• **Trecho citado**
··········
Esse texto que lemos é um dos mais conhecidos do Novo Testamento, senão de toda a Bíblia. Alguns estudiosos chegam a afirmar que aqui Paulo escreve de modo mais bonito e profundo que todos seus demais escritos. Tão presente no imaginário cultural, está citado em poesias, em canções populares, a exemplo de Monte Castelo da banda Legião Urbana e, por sua linguagem aforística, é sempre lembrado em cerimonias e reflexões em que o tema central é o amor, como em casamentos.
Nesta oportunidade, é interessante recordarmos que originalmente o texto não fala sobre relacionamento conjugal, ou de amor num sentido vago (ex: “eu amo lasanha”), mas o caminho de Deus para uma igreja problemática e porque não ferida e traumatizada.
Aquela igreja, reproduzindo um espírito de orgulho e vanglória pessoal, estava partida, resolvendo mal problemas internos, com relacionamentos fragilizados, maltratando a fé, a consciência e a vulnerabilidade dos irmãos, ainda pervertendo a ceia do Senhor e o exercício dos dons espirituais.
É exatamente corrigindo aqueles irmãos quanto aos dons espirituais, entre os capítulos 12 e 14 desta carta, que esse texto se encontra. Após falar da origem, dos objetivos e da diversidade dos dons espirituais, o apóstolo passa a lhes apresentar não mais um dom, como título da divisão nos sugere, mas um caminho mais excelente que os dons (1Co 12.31): o amor.
Ele faz isso em três partes gerais: 1. Sem amor, grandes feitos são barulho vazio (1-3); 2. Uma descrição do amor (4-7) e 3. A vida na perspectiva da eternidade (8-13).

Exposição

1. Sem amor, grandes feitos são barulho vazio (1-3)

Os versículos estão agregados em três partes cometendo hipérboles contrastadas com a ausência de amor (“se não tiver amor”).
Primeiramente, remetendo a um dom que os coríntios super valorizavam, o de línguas. Ainda que estas fossem humanas ou angelicais, sem amor, aquele que as prática é apenas um instrumento barulhento. Ao invés de ser destaque pelo belo som, seria destaque pela má dissonância, pelo estardalhaço. Um som forte e oco, um prato inconveniente, alguém fora da harmonia. Ao invés de edificação, agressão. Ou, se Paulo quer se referir ao culto a Cibele, em que eram tocados sinos, o apóstolo demonstra que sem amor, os que pervertiam o dom de línguas eram como as confusões idólatras. Um barulho para nada.
··········
• **Dados brutos**
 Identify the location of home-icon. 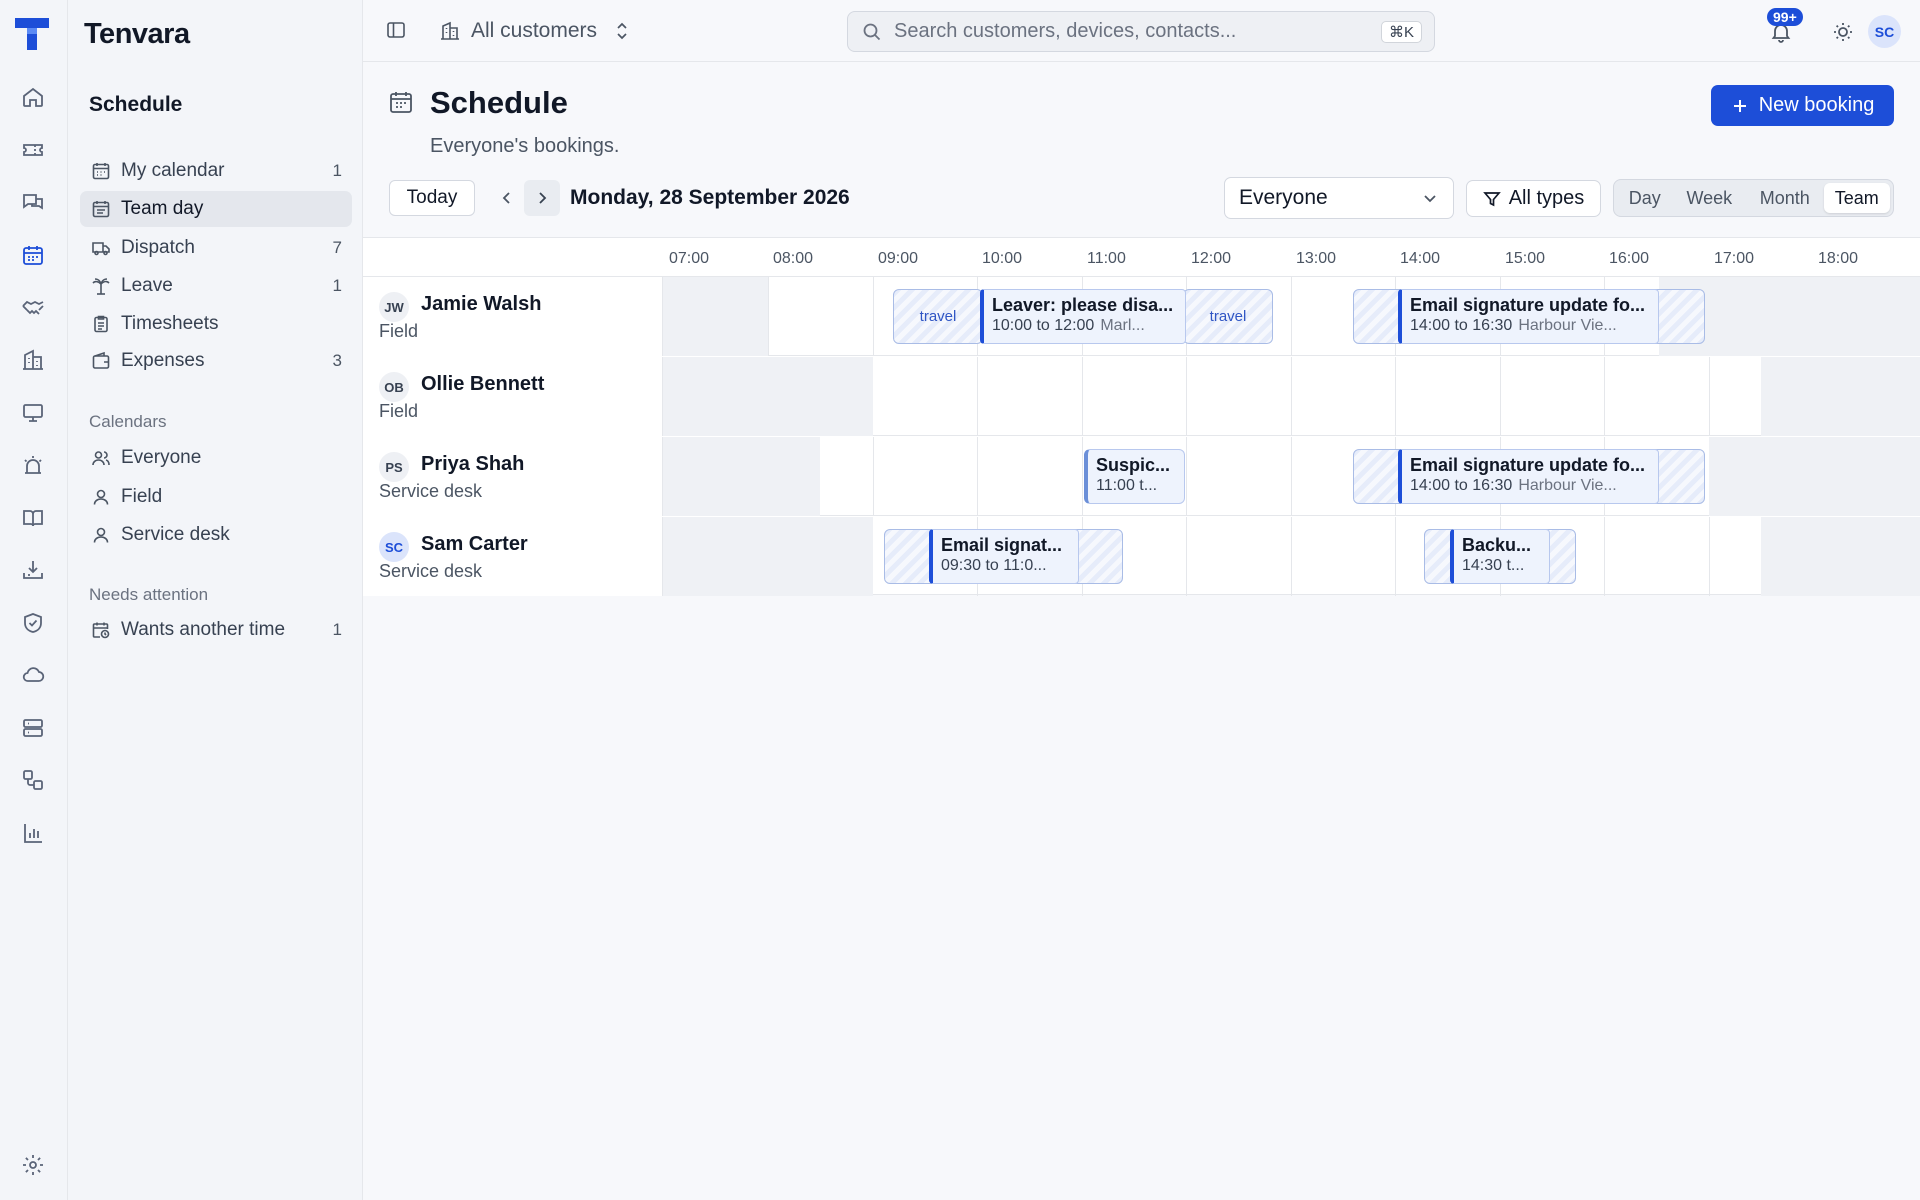
(33, 97).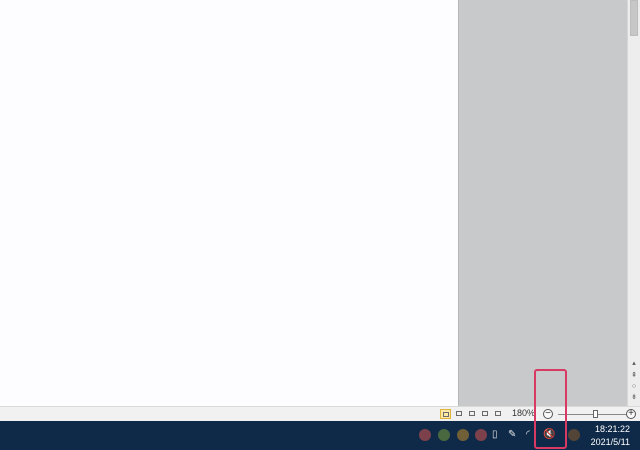 This screenshot has height=450, width=640. What do you see at coordinates (425, 435) in the screenshot?
I see `app-icon-red` at bounding box center [425, 435].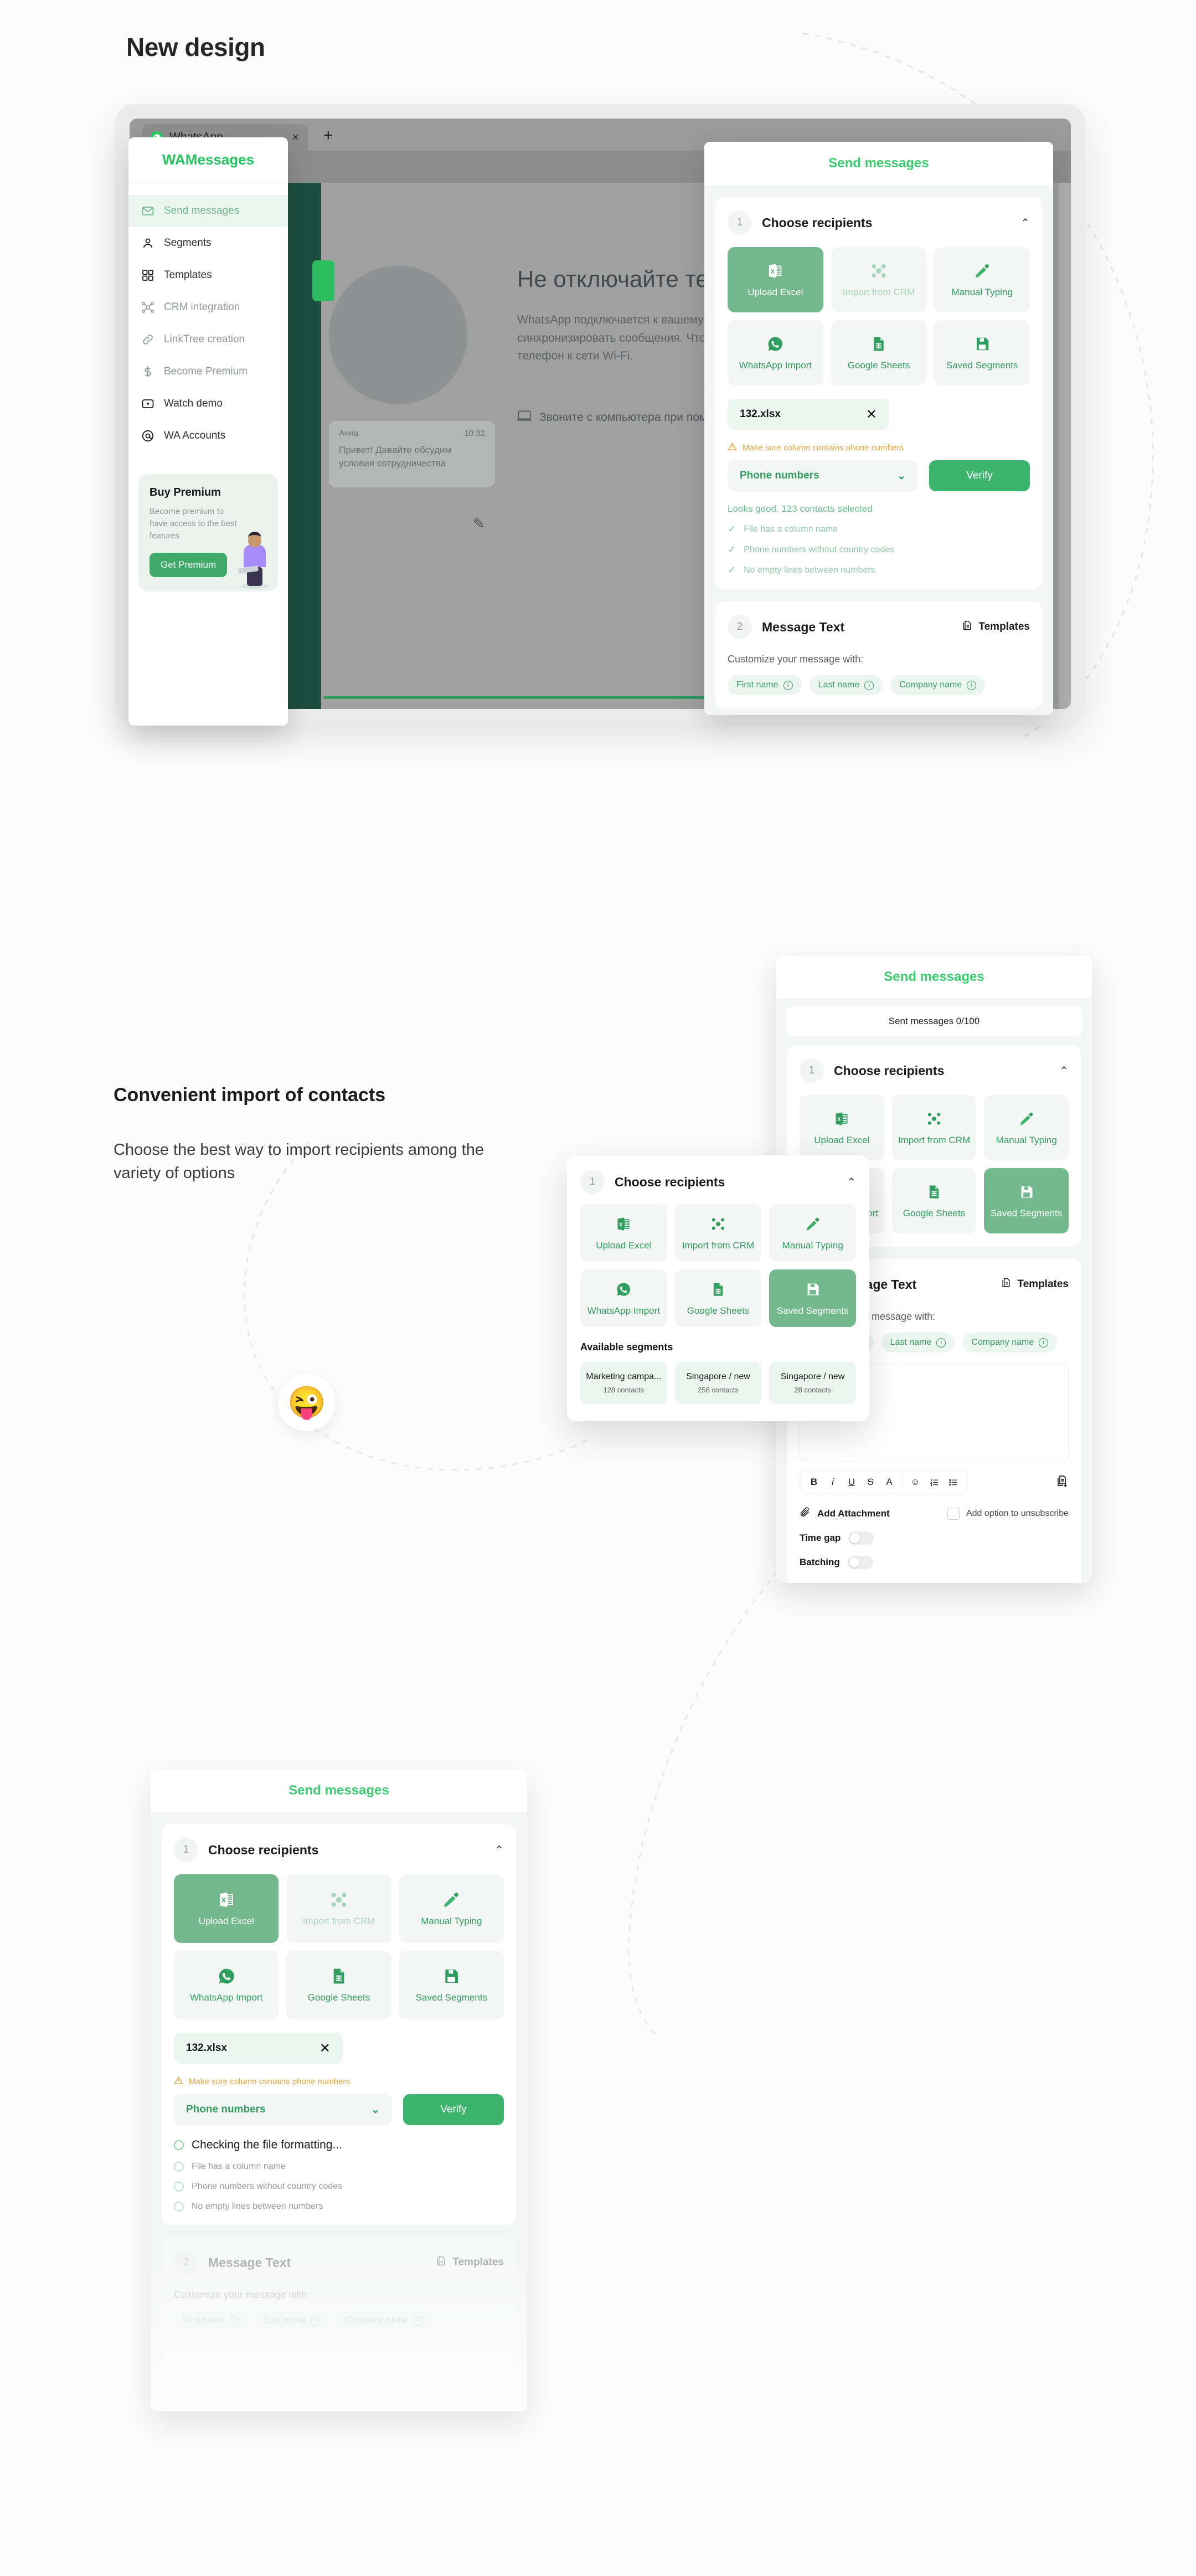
··········
• **Enunciado da tarefa**
Você pode transcrever ao pé da letra a parte do trecho citado que começa nas palavras que contêm "Esse texto que" e termina logo após "como em casamentos."?

• **Resultado da tarefa**
Esse texto que lemos é um dos mais conhecidos do Novo Testamento, senão de toda a Bíblia. Alguns estudiosos chegam a afirmar que aqui Paulo escreve de modo mais bonito e profundo que todos seus demais escritos. Tão presente no imaginário cultural, está citado em poesias, em canções populares, a exemplo de Monte Castelo da banda Legião Urbana e, por sua linguagem aforística, é sempre lembrado em cerimonias e reflexões em que o tema central é o amor, como em casamentos.